2 problems found
Two small spheres \(A\) and \(B\) of equal mass \(m\) are suspended in contact by two light inextensible strings of equal length so that the strings are vertical and the line of centres is horizontal. The coefficient of restitution between the spheres is \(e\). The sphere \(A\) is drawn aside through a very small distance in the plane of the strings and allowed to fall back and collide with the other sphere \(B\), its speed on impact being \(u\). Explain briefly why the succeeding collisions will all occur at the lowest point. (Hint: Consider the periods of the two pendulums involved.) Show that the speed of sphere \(A\) immediately after the second impact is \(\frac{1}{2}u(1+e^{2})\) and find the speed, then, of sphere \(B\).

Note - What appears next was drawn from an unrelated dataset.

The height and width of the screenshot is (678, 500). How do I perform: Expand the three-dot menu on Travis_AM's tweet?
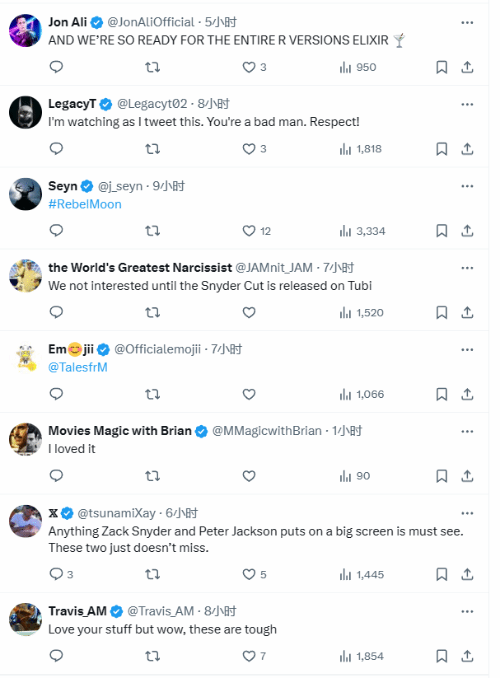467,611
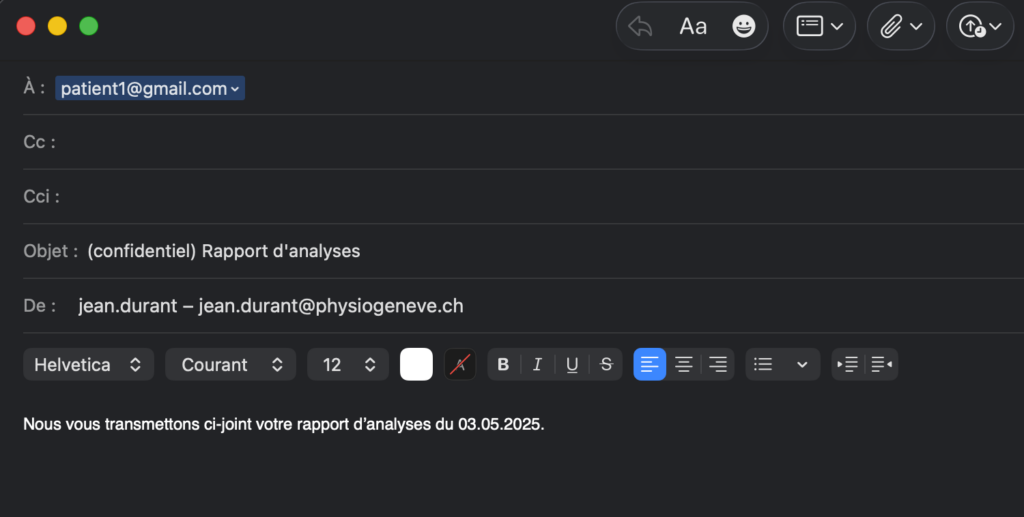1024x517 pixels.
Task: Open the paperclip attachment menu
Action: coord(900,27)
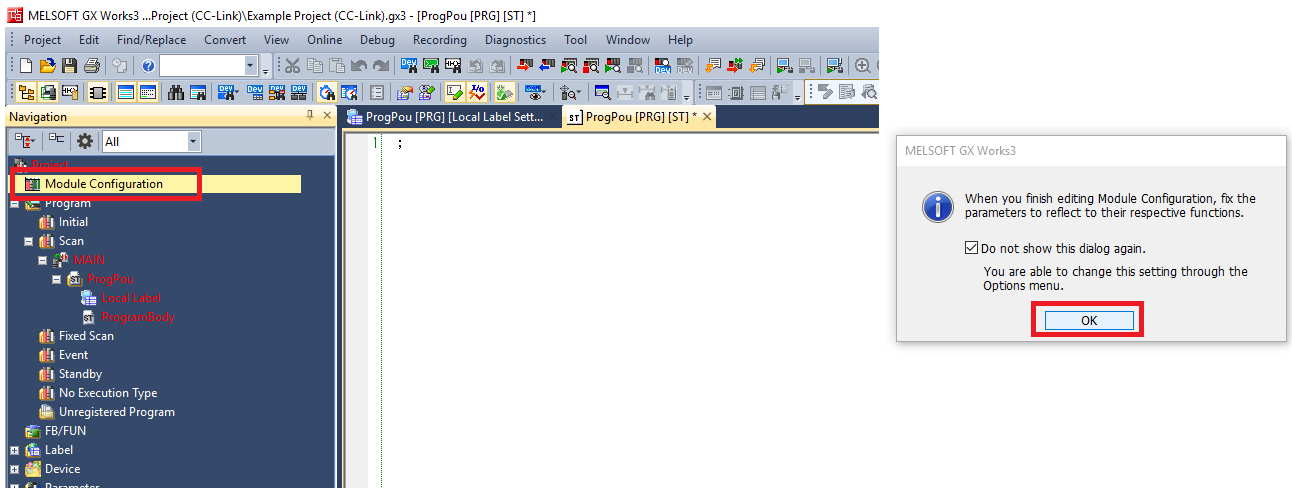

Consider a simple pendulum of length \(l\) and angular displacement \(\theta\), which is {\bf not} assumed to be small. Show that $$ {1\over 2}l \left({\d\theta\over \d t}\right)^2 = g(\cos\theta -\cos\gamma)\,, $$ where \(\gamma\) is the maximum value of \(\theta\). Show also that the period \(P\) is given by $$ P= 2 \sqrt{l\over g} \int_0^\gamma \left( \sin^2(\gamma/2)-\sin^2(\theta/2) \right)^{-{1\over 2}} \,\d\theta \,. $$ By using the substitution \(\sin(\theta/2)=\sin(\gamma/2) \sin\phi\), and then finding an approximate expression for the integrand using the binomial expansion, show that for small values of \(\gamma\) the period is approximately $$ 2\pi \sqrt{l\over g} \left(1+{\gamma^2\over 16}\right) \,. $$